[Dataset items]
☆ ☆ ☆ ☆ ☆

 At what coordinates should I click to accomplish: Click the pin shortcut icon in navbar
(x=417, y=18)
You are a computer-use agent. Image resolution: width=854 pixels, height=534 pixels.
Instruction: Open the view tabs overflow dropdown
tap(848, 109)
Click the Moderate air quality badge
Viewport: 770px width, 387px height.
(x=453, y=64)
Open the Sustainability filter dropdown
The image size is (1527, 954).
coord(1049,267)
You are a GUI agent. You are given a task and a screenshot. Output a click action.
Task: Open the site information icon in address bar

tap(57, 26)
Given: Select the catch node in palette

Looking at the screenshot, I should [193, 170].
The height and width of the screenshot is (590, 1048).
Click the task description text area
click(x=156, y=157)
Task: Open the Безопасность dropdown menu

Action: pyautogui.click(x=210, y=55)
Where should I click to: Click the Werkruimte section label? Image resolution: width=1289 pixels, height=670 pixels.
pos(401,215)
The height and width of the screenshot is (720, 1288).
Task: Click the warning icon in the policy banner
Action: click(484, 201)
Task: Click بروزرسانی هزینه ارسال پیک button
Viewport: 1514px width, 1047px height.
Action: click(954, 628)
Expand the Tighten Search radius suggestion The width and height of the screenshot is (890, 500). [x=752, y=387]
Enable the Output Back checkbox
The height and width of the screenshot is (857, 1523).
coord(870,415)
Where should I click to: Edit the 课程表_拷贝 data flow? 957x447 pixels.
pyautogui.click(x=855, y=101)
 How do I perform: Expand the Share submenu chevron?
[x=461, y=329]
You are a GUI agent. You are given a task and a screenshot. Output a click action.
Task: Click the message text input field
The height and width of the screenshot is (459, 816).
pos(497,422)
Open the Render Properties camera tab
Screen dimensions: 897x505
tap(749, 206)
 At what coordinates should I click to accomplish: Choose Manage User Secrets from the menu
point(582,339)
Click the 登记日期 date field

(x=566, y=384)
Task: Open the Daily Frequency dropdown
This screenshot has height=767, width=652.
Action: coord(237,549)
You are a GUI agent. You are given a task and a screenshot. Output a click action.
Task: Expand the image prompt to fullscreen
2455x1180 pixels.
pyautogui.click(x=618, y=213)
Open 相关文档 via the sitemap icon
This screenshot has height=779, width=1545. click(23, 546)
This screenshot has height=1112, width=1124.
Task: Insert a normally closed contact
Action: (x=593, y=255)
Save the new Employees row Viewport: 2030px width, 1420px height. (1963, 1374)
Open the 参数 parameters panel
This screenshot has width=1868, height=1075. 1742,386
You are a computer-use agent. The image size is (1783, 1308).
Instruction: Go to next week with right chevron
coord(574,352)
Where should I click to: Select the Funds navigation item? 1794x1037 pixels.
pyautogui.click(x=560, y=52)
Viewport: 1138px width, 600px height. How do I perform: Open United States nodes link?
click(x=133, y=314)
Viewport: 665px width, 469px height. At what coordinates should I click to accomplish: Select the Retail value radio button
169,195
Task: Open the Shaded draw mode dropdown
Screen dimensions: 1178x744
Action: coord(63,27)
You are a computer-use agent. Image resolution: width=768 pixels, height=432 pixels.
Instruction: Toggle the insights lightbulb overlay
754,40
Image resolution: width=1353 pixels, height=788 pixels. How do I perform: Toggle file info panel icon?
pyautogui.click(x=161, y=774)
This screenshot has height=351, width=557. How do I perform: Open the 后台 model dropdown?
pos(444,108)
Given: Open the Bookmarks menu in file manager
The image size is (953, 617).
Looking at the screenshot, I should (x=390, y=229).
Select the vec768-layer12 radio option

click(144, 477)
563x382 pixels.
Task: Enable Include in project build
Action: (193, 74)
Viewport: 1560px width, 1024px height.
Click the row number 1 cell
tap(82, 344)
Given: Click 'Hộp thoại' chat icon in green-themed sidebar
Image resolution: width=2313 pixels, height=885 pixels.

☆ ☆ ☆ ☆ ☆

Give back exactly the lines from the one containing "Viewport: 1560px width, 1024px height." through the last line of the records.

### Response to the exercise
Viewport: 1560px width, 1024px height.
Click the row number 1 cell
tap(82, 344)
Given: Click 'Hộp thoại' chat icon in green-themed sidebar
Image resolution: width=2313 pixels, height=885 pixels.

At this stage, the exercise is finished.